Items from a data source
○ ○ ○

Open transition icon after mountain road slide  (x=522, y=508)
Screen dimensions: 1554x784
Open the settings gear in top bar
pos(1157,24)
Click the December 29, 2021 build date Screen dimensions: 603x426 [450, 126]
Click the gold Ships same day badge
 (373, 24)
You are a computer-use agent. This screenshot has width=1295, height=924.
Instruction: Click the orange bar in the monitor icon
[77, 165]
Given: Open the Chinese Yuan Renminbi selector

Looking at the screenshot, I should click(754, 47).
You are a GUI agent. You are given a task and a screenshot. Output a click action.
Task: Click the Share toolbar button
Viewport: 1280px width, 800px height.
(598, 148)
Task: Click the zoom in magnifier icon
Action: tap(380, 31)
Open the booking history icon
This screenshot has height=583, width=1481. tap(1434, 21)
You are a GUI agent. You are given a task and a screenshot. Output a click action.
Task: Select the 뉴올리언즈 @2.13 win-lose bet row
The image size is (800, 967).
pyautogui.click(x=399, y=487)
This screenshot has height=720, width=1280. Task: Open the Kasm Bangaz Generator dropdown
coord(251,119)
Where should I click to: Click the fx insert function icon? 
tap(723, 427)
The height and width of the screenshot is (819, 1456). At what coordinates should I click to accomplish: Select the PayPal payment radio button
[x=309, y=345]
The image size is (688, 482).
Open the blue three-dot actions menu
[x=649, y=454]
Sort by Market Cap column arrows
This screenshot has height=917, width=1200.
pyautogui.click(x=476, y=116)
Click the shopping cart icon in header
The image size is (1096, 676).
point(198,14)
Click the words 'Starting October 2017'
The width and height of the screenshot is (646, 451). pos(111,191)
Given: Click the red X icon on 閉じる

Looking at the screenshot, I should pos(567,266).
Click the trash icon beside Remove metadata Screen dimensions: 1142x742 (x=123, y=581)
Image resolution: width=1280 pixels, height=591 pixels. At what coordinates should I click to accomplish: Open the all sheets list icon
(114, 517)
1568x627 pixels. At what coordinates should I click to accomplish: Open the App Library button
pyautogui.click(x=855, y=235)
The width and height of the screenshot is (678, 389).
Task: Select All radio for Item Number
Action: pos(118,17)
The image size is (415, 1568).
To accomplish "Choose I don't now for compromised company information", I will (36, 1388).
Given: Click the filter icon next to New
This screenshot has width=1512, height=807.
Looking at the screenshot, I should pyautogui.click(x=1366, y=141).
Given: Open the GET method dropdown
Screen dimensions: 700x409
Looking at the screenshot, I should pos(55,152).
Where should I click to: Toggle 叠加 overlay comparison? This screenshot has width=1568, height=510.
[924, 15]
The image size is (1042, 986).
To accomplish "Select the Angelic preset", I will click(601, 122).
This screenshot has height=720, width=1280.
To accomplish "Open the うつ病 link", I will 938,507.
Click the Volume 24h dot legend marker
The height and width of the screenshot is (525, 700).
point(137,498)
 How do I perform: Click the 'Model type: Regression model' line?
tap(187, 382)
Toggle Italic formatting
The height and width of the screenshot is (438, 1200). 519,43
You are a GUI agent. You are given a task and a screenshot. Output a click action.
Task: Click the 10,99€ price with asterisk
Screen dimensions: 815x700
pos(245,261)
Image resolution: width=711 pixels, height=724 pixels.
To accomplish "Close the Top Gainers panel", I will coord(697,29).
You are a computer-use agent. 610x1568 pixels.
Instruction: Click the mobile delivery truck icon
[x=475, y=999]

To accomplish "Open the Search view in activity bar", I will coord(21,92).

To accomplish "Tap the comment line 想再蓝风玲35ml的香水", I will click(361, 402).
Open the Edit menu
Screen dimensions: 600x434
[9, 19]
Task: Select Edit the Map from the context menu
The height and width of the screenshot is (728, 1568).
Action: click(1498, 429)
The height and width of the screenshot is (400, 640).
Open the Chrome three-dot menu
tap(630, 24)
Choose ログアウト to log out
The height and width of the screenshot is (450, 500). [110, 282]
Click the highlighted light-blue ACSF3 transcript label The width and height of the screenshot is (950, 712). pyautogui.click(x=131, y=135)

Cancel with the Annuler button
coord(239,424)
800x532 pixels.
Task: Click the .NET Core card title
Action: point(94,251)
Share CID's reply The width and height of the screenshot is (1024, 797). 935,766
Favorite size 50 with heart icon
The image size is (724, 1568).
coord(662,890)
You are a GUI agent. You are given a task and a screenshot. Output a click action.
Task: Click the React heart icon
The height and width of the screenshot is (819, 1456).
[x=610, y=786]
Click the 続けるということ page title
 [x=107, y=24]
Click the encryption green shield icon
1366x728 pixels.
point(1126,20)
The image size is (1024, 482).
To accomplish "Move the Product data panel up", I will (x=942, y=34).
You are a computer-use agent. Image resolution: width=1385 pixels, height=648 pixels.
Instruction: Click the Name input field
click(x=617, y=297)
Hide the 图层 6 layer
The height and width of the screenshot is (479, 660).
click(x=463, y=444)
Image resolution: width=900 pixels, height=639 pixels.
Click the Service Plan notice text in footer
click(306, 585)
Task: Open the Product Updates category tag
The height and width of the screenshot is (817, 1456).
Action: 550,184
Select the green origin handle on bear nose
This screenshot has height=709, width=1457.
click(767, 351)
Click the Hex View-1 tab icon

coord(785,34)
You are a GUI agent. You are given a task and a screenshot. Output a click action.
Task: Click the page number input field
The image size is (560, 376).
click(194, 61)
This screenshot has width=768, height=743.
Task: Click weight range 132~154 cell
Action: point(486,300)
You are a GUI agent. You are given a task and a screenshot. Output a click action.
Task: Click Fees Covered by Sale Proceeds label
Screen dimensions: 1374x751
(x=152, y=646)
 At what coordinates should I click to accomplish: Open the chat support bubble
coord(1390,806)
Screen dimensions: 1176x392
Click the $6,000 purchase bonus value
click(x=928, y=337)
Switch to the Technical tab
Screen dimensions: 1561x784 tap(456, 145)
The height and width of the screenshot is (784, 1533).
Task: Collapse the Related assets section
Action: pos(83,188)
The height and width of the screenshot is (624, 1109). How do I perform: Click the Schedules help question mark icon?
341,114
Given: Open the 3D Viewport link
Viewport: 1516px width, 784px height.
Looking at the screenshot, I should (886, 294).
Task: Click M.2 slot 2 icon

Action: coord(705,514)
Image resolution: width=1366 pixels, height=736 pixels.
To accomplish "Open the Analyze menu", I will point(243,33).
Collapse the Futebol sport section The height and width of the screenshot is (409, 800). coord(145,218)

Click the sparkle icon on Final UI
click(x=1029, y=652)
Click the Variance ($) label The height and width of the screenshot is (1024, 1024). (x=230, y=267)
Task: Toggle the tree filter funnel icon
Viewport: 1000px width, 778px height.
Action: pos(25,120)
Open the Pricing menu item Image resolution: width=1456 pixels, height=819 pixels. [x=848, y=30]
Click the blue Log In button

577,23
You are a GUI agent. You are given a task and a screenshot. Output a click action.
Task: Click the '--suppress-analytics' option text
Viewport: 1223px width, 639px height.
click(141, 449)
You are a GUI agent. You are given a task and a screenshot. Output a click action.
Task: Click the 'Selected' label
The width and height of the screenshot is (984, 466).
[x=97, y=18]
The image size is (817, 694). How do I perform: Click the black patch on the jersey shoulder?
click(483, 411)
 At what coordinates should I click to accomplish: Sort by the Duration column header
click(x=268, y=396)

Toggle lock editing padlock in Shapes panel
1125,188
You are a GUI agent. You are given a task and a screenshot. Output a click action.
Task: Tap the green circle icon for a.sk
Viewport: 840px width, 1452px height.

○ ○ ○

[What the exercise asks]:
Copy out every line of the items above without changing a single character.

[Completed task]:
Open transition icon after mountain road slide  (x=522, y=508)
Screen dimensions: 1554x784
Open the settings gear in top bar
pos(1157,24)
Click the December 29, 2021 build date Screen dimensions: 603x426 [450, 126]
Click the gold Ships same day badge
 (373, 24)
You are a computer-use agent. This screenshot has width=1295, height=924.
Instruction: Click the orange bar in the monitor icon
[77, 165]
Given: Open the Chinese Yuan Renminbi selector

Looking at the screenshot, I should click(754, 47).
You are a GUI agent. You are given a task and a screenshot. Output a click action.
Task: Click the Share toolbar button
Viewport: 1280px width, 800px height.
(598, 148)
Task: Click the zoom in magnifier icon
Action: tap(380, 31)
Open the booking history icon
This screenshot has height=583, width=1481. tap(1434, 21)
You are a GUI agent. You are given a task and a screenshot. Output a click action.
Task: Select the 뉴올리언즈 @2.13 win-lose bet row
The image size is (800, 967).
pyautogui.click(x=399, y=487)
This screenshot has height=720, width=1280. Task: Open the Kasm Bangaz Generator dropdown
coord(251,119)
Where should I click to: Click the fx insert function icon? 
tap(723, 427)
The height and width of the screenshot is (819, 1456). At what coordinates should I click to accomplish: Select the PayPal payment radio button
[x=309, y=345]
The image size is (688, 482).
Open the blue three-dot actions menu
[x=649, y=454]
Sort by Market Cap column arrows
This screenshot has height=917, width=1200.
pyautogui.click(x=476, y=116)
Click the shopping cart icon in header
The image size is (1096, 676).
point(198,14)
Click the words 'Starting October 2017'
The width and height of the screenshot is (646, 451). pos(111,191)
Given: Click the red X icon on 閉じる

Looking at the screenshot, I should pos(567,266).
Click the trash icon beside Remove metadata Screen dimensions: 1142x742 (x=123, y=581)
Image resolution: width=1280 pixels, height=591 pixels. At what coordinates should I click to accomplish: Open the all sheets list icon
(114, 517)
1568x627 pixels. At what coordinates should I click to accomplish: Open the App Library button
pyautogui.click(x=855, y=235)
The width and height of the screenshot is (678, 389).
Task: Select All radio for Item Number
Action: pos(118,17)
The image size is (415, 1568).
To accomplish "Choose I don't now for compromised company information", I will (36, 1388).
Given: Click the filter icon next to New
This screenshot has width=1512, height=807.
Looking at the screenshot, I should pyautogui.click(x=1366, y=141).
Given: Open the GET method dropdown
Screen dimensions: 700x409
Looking at the screenshot, I should pos(55,152).
Where should I click to: Toggle 叠加 overlay comparison? This screenshot has width=1568, height=510.
[924, 15]
The image size is (1042, 986).
To accomplish "Select the Angelic preset", I will click(601, 122).
This screenshot has height=720, width=1280.
To accomplish "Open the うつ病 link", I will 938,507.
Click the Volume 24h dot legend marker
The height and width of the screenshot is (525, 700).
point(137,498)
 How do I perform: Click the 'Model type: Regression model' line?
tap(187, 382)
Toggle Italic formatting
The height and width of the screenshot is (438, 1200). 519,43
You are a GUI agent. You are given a task and a screenshot. Output a click action.
Task: Click the 10,99€ price with asterisk
Screen dimensions: 815x700
pos(245,261)
Image resolution: width=711 pixels, height=724 pixels.
To accomplish "Close the Top Gainers panel", I will coord(697,29).
You are a computer-use agent. 610x1568 pixels.
Instruction: Click the mobile delivery truck icon
[x=475, y=999]

To accomplish "Open the Search view in activity bar", I will coord(21,92).

To accomplish "Tap the comment line 想再蓝风玲35ml的香水", I will click(361, 402).
Open the Edit menu
Screen dimensions: 600x434
[9, 19]
Task: Select Edit the Map from the context menu
The height and width of the screenshot is (728, 1568).
Action: click(1498, 429)
The height and width of the screenshot is (400, 640).
Open the Chrome three-dot menu
tap(630, 24)
Choose ログアウト to log out
The height and width of the screenshot is (450, 500). [110, 282]
Click the highlighted light-blue ACSF3 transcript label The width and height of the screenshot is (950, 712). pyautogui.click(x=131, y=135)

Cancel with the Annuler button
coord(239,424)
800x532 pixels.
Task: Click the .NET Core card title
Action: point(94,251)
Share CID's reply The width and height of the screenshot is (1024, 797). 935,766
Favorite size 50 with heart icon
The image size is (724, 1568).
coord(662,890)
You are a GUI agent. You are given a task and a screenshot. Output a click action.
Task: Click the React heart icon
The height and width of the screenshot is (819, 1456).
[x=610, y=786]
Click the 続けるということ page title
 [x=107, y=24]
Click the encryption green shield icon
1366x728 pixels.
point(1126,20)
The image size is (1024, 482).
To accomplish "Move the Product data panel up", I will (x=942, y=34).
You are a computer-use agent. Image resolution: width=1385 pixels, height=648 pixels.
Instruction: Click the Name input field
click(x=617, y=297)
Hide the 图层 6 layer
The height and width of the screenshot is (479, 660).
click(x=463, y=444)
Image resolution: width=900 pixels, height=639 pixels.
Click the Service Plan notice text in footer
click(306, 585)
Task: Open the Product Updates category tag
The height and width of the screenshot is (817, 1456).
Action: 550,184
Select the green origin handle on bear nose
This screenshot has height=709, width=1457.
click(767, 351)
Click the Hex View-1 tab icon

coord(785,34)
You are a GUI agent. You are given a task and a screenshot. Output a click action.
Task: Click the page number input field
The image size is (560, 376).
click(194, 61)
This screenshot has width=768, height=743.
Task: Click weight range 132~154 cell
Action: point(486,300)
You are a GUI agent. You are given a task and a screenshot. Output a click action.
Task: Click Fees Covered by Sale Proceeds label
Screen dimensions: 1374x751
(x=152, y=646)
 At what coordinates should I click to accomplish: Open the chat support bubble
coord(1390,806)
Screen dimensions: 1176x392
Click the $6,000 purchase bonus value
click(x=928, y=337)
Switch to the Technical tab
Screen dimensions: 1561x784 tap(456, 145)
The height and width of the screenshot is (784, 1533).
Task: Collapse the Related assets section
Action: pos(83,188)
The height and width of the screenshot is (624, 1109). How do I perform: Click the Schedules help question mark icon?
341,114
Given: Open the 3D Viewport link
Viewport: 1516px width, 784px height.
Looking at the screenshot, I should (886, 294).
Task: Click M.2 slot 2 icon

Action: coord(705,514)
Image resolution: width=1366 pixels, height=736 pixels.
To accomplish "Open the Analyze menu", I will point(243,33).
Collapse the Futebol sport section The height and width of the screenshot is (409, 800). coord(145,218)

Click the sparkle icon on Final UI
click(x=1029, y=652)
Click the Variance ($) label The height and width of the screenshot is (1024, 1024). (x=230, y=267)
Task: Toggle the tree filter funnel icon
Viewport: 1000px width, 778px height.
Action: pos(25,120)
Open the Pricing menu item Image resolution: width=1456 pixels, height=819 pixels. [x=848, y=30]
Click the blue Log In button

577,23
You are a GUI agent. You are given a task and a screenshot. Output a click action.
Task: Click the '--suppress-analytics' option text
Viewport: 1223px width, 639px height.
click(141, 449)
You are a GUI agent. You are given a task and a screenshot. Output a click action.
Task: Click the 'Selected' label
The width and height of the screenshot is (984, 466).
[x=97, y=18]
The image size is (817, 694). How do I perform: Click the black patch on the jersey shoulder?
click(483, 411)
 At what coordinates should I click to accomplish: Sort by the Duration column header
click(x=268, y=396)

Toggle lock editing padlock in Shapes panel
1125,188
You are a GUI agent. You are given a task and a screenshot. Output a click action.
Task: Tap the green circle icon for a.sk
Viewport: 840px width, 1452px height.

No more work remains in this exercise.